(DATA FOR THIS EXERCISE begins)

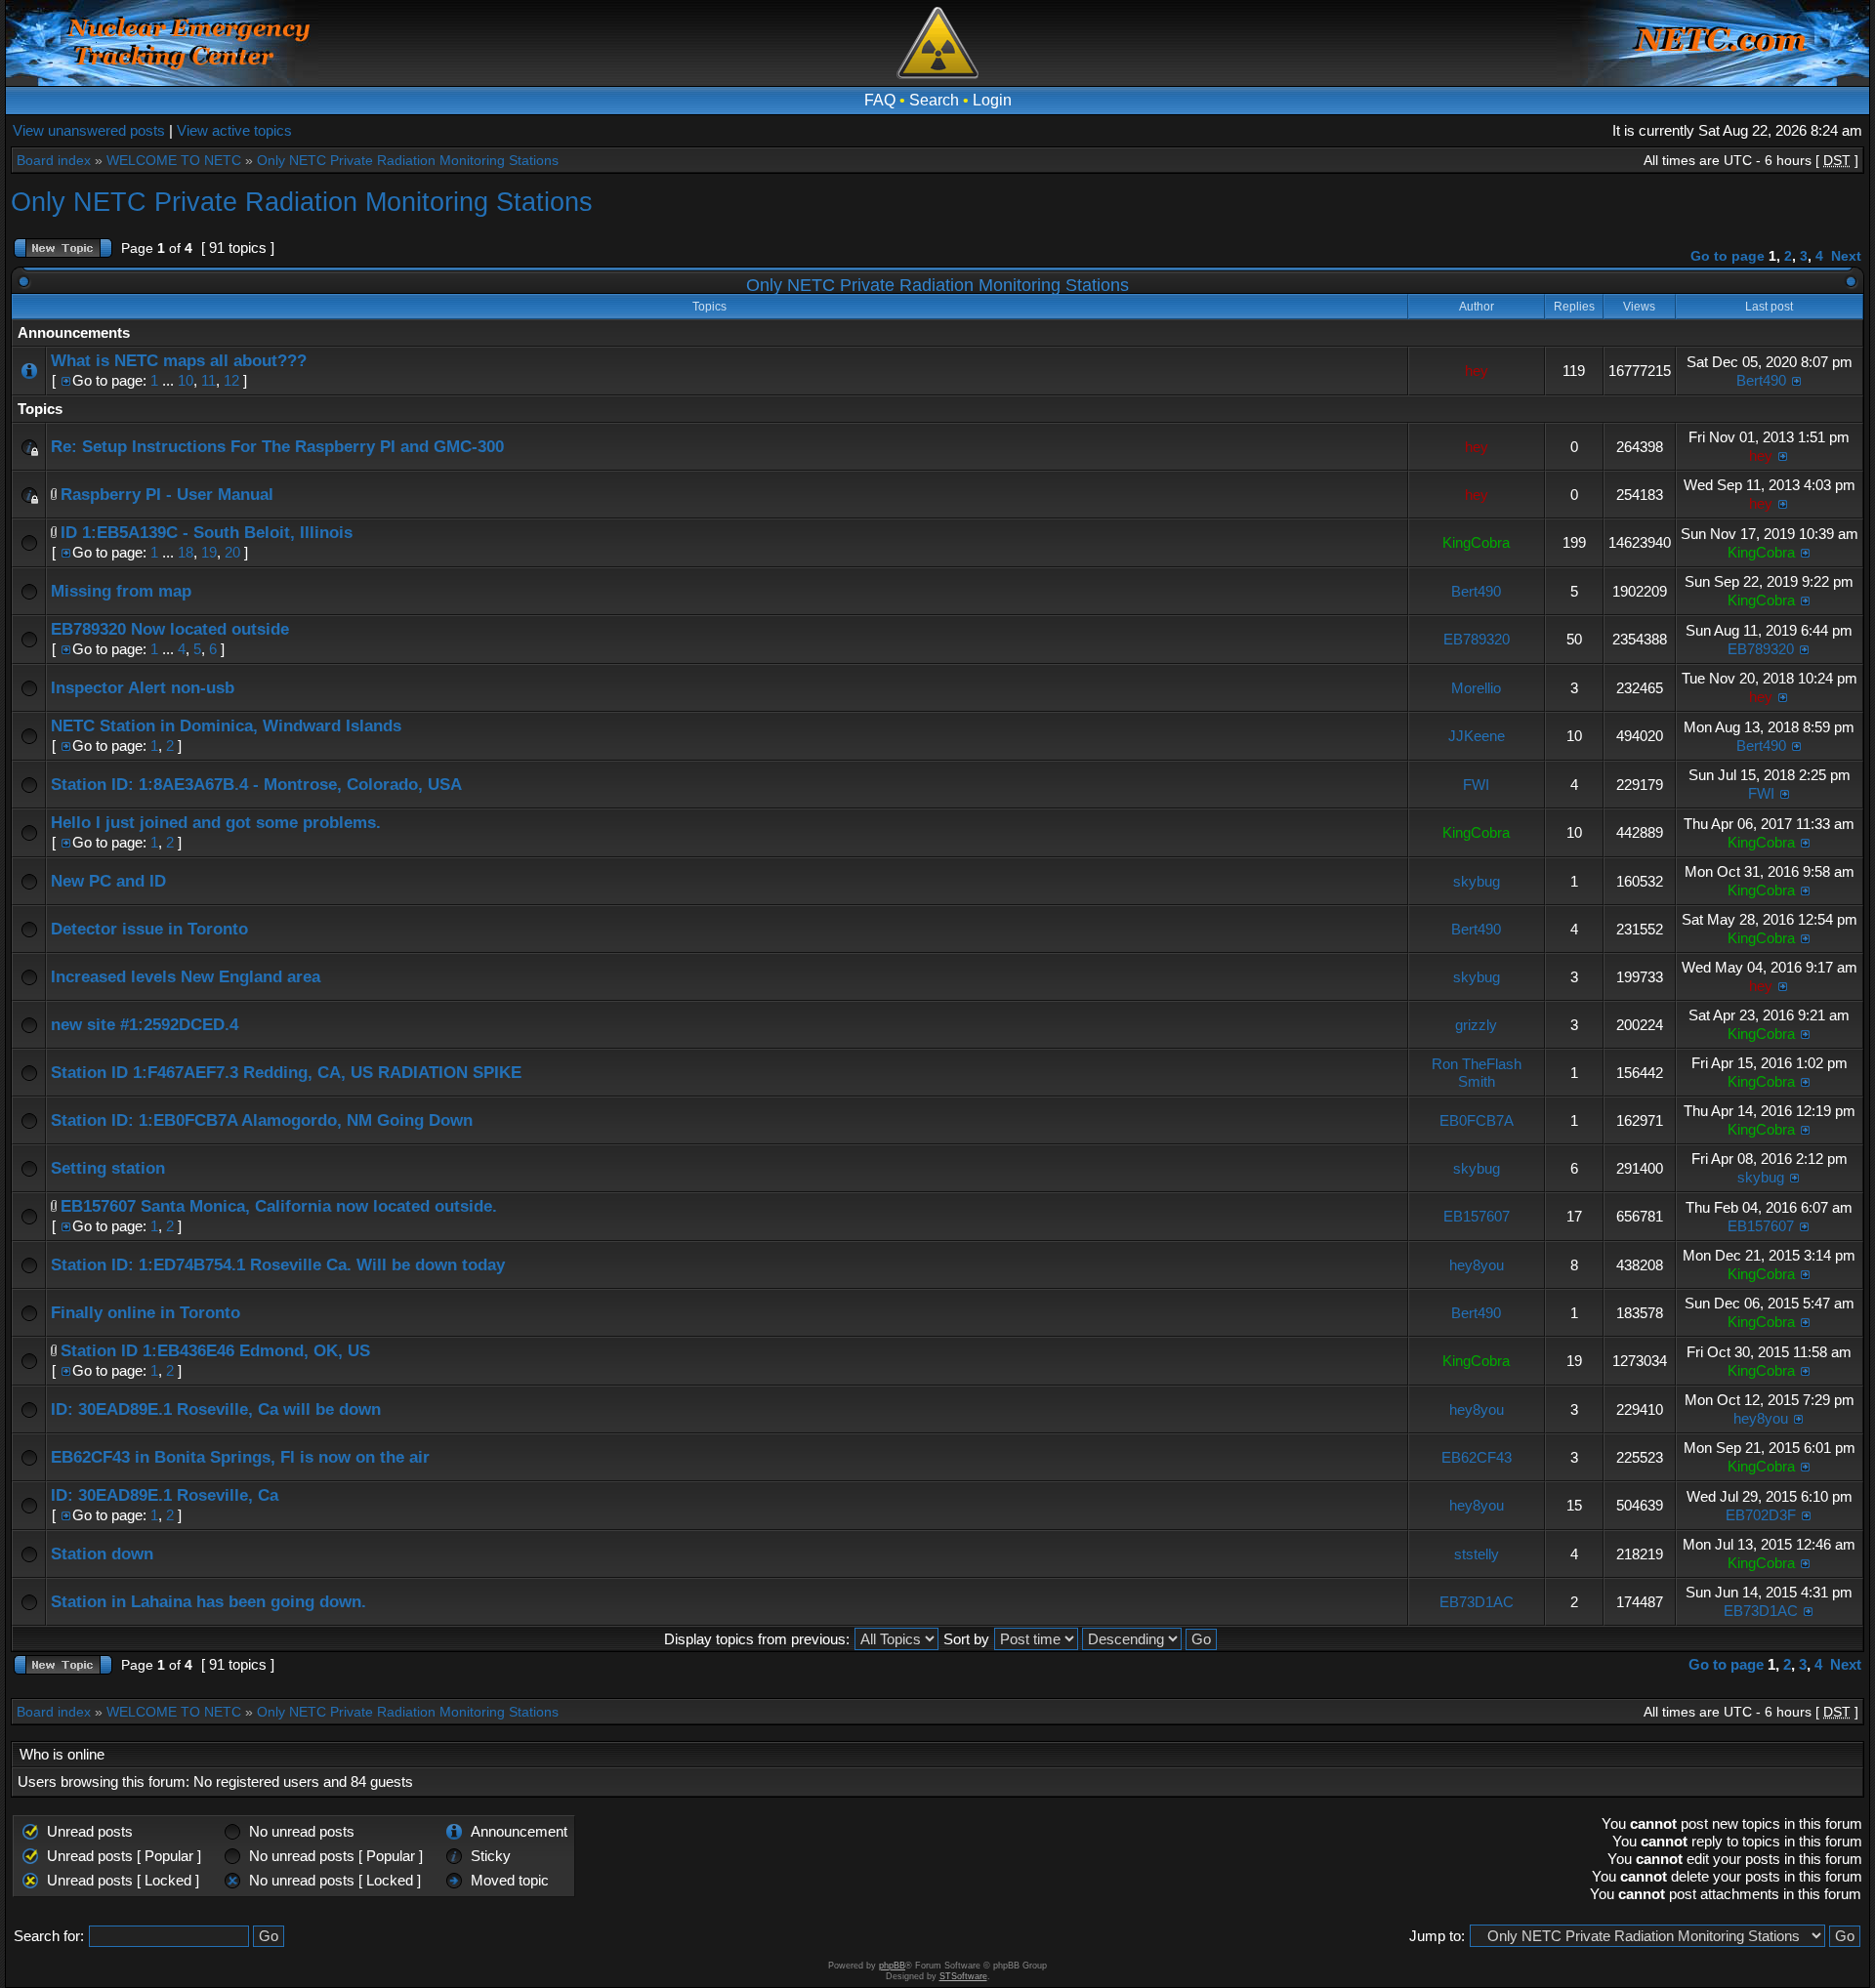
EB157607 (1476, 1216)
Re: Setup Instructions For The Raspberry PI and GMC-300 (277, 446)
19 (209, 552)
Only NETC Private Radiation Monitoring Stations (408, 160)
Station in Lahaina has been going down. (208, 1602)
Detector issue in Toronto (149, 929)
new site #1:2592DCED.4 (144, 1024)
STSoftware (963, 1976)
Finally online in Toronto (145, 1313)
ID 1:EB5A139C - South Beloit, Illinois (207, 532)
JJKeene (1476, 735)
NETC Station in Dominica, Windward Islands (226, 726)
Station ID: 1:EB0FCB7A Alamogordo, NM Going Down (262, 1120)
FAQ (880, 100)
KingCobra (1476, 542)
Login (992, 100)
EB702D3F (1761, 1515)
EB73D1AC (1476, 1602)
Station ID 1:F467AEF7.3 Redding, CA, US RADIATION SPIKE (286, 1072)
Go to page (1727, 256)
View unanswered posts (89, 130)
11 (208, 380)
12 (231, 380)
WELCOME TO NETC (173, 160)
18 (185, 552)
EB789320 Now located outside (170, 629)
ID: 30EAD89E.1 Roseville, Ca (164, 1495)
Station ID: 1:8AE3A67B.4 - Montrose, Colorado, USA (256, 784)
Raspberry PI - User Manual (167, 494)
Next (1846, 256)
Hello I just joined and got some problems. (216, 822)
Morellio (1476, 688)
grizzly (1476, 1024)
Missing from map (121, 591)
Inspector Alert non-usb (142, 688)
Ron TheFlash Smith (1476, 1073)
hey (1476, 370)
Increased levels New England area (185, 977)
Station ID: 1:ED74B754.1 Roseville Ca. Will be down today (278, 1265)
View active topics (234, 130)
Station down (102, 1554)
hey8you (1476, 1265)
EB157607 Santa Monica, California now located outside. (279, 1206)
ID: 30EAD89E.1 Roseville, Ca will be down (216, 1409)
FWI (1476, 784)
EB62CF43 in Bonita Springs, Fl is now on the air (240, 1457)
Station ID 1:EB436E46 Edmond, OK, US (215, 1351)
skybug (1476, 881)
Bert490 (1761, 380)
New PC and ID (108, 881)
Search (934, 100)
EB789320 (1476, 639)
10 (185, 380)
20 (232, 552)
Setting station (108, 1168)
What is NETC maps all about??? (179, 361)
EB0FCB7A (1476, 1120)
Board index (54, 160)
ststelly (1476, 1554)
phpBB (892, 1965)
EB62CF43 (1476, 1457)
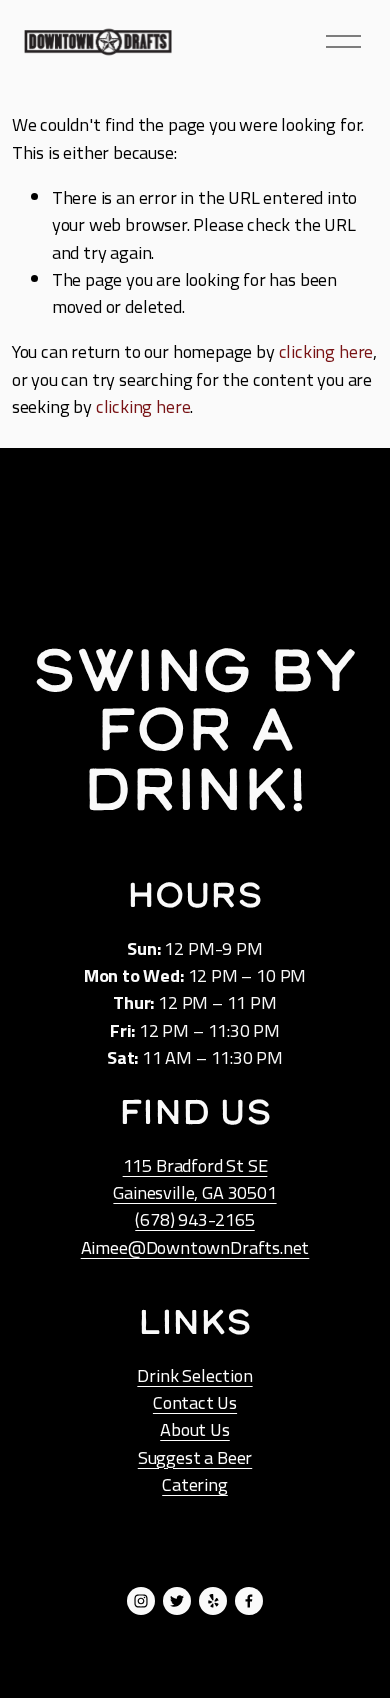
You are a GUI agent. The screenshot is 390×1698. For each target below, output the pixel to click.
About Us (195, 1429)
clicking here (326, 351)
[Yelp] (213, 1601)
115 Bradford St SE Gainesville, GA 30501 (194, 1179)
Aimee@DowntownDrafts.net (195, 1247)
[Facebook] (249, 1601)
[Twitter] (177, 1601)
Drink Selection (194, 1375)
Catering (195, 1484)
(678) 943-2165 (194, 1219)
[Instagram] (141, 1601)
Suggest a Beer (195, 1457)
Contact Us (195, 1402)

(DATA FOR THIS EXERCISE ends)

TRY IT -> Which of the lines above include the word "View"? Copy each of them.

REPLY ->
View unanswered posts (89, 130)
View active topics (234, 130)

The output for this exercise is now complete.